While parents typically remain in the room with younger children in order to answer questions and assist with the exam, kids may still experience separation anxiety if they have to sit on the exam table or go to another part of the office for a test or procedure without you. Separation anxiety is a normal part of childhood development, most common between 8 months and 2 years old. Older children may experience some anxiety if they are worried about what will happen at the visit.

Pain is a major reason children fear the doctor’s office. They get a number of vaccines during their first few years of life and may remember that pain from visit to visit as they get older. In addition to vaccines, your child may need to have blood drawn for lab tests or undergo other painful procedures.

In addition to separation anxiety, children may be scared of the unknown. For example, your child may know they sometimes gets shots at the doctor but other times they don’t. The fear of not knowing what will happen is very real for children.

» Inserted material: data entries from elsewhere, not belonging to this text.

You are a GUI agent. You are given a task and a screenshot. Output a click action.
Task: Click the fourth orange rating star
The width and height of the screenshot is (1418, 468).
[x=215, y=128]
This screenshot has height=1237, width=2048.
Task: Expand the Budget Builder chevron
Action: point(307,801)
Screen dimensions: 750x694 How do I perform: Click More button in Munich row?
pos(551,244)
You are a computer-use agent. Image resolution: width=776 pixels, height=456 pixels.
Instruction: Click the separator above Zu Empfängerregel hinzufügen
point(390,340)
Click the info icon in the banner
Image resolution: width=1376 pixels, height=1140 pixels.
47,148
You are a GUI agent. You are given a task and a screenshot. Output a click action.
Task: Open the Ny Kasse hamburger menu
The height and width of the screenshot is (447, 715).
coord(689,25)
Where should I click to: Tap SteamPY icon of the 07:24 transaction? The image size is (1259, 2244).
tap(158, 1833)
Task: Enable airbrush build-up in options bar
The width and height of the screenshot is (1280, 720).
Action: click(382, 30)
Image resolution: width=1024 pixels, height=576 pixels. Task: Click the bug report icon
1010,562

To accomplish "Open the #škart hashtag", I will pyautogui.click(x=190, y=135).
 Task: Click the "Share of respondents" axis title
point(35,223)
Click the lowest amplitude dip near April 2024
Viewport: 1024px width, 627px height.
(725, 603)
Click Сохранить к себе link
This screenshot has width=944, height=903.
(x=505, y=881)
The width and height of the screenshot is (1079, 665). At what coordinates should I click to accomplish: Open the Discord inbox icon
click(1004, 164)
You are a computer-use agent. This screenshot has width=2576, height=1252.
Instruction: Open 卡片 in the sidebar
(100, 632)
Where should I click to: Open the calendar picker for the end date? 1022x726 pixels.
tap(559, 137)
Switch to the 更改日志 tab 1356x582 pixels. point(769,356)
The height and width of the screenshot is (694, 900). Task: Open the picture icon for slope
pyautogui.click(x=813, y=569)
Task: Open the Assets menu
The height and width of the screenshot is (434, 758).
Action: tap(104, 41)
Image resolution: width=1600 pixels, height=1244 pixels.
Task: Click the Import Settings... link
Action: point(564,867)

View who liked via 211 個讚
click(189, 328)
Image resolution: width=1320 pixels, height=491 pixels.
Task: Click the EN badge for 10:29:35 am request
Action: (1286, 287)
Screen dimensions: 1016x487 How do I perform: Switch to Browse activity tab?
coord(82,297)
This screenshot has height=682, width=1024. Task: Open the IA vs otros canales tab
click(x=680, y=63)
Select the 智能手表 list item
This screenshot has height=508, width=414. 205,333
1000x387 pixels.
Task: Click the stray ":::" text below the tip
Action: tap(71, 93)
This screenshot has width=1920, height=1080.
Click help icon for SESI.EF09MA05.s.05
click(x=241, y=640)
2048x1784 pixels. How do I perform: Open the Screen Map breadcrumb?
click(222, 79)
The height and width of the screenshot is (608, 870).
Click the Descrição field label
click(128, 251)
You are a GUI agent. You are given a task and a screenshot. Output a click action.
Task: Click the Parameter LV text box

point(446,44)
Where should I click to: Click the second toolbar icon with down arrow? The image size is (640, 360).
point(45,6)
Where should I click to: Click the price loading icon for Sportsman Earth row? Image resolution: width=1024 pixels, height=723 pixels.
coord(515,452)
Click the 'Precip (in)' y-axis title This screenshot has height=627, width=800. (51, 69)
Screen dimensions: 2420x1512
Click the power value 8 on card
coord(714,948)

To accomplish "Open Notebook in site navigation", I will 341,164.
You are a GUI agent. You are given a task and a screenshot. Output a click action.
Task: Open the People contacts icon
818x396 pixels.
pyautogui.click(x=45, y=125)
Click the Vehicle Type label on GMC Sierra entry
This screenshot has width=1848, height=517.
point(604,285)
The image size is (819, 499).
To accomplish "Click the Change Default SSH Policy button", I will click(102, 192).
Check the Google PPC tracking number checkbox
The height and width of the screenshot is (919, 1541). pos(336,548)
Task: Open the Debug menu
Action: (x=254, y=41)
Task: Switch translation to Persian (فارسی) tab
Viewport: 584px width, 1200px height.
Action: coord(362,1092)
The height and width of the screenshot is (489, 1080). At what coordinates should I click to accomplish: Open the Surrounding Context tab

How to Keep Children at Ease at the Doctor’s Office

Tips to Calm Your Child’s Fears

Luckily, there are a lot of strategies to help your child manage fears about the doctor. Children will watch how you behave and follow your lead. Do your best to remain calm, pleasant and relaxed so your child knows it’s okay to be there. Even if you have significant concerns about your child’s health, showing you’re anxious can make the situation scarier for your child. Instead, try one or more of these tactics to ease your kid’s fears.

  • Read books
    There are many children’s books specifically about visiting the doctor. Find an age appropriate book to read together. Relating to characters in a story will help your child understand what may happen when he or she gets to the doctor’s office. You can also take these books with you to the doctor’s or read books available at the office. Reading together is a great distraction and way to interact with your child while you wait.
  • Role play
    Take time to talk to your child about any upcoming visits or just play pretend to help your child understand what happens at the doctor’s office. You can play the part of the patient, and then switch and play the part of the doctor. Remember: Stay calm and stay positive.
  • Validate your child’s fears
    This is hard for many parents. We instinctively want our kids to be protected and may be inclined to tell them not to worry, that everything is okay and that there is nothing to be afraid of. But too often telling our kids these things actually makes them feel worse because they think we aren’t listening to them or we don’t understand how they feel. If your child tells you they’re scared, explain why you understand. Talk through fears and offer support without telling your child how to feel.
  • Offer something to look forward to
    This could be as simple as a hug, a sticker or an ice cream treat when you get home. Knowing there is a reward after a difficult situation makes it easier for your child to deal with more unpleasant parts of the visit.
  • Help build patient-doctor trust

If we don’t trust our health care providers, there is little they can do to help us. It’s important to show your child that you trust the person taking care of them. Interact with the doctor in a pleasant way so your child knows the health care provider is not someone to be feared.

  • Don’t use shots or medical procedures as punishment
    One of the most damaging things you can do is to tell your child that the doctor will give him a shot if he is bad or misbehaves. Not only is this untrue, it damages the doctor-patient relationship and creates more fear surrounding office visits.

No matter how old your child is, working with him or her before and during a doctor’s visit will help tackle fears and decrease anxiety. You have the tools to help your child and make doctor’s appointments as pleasant as possible.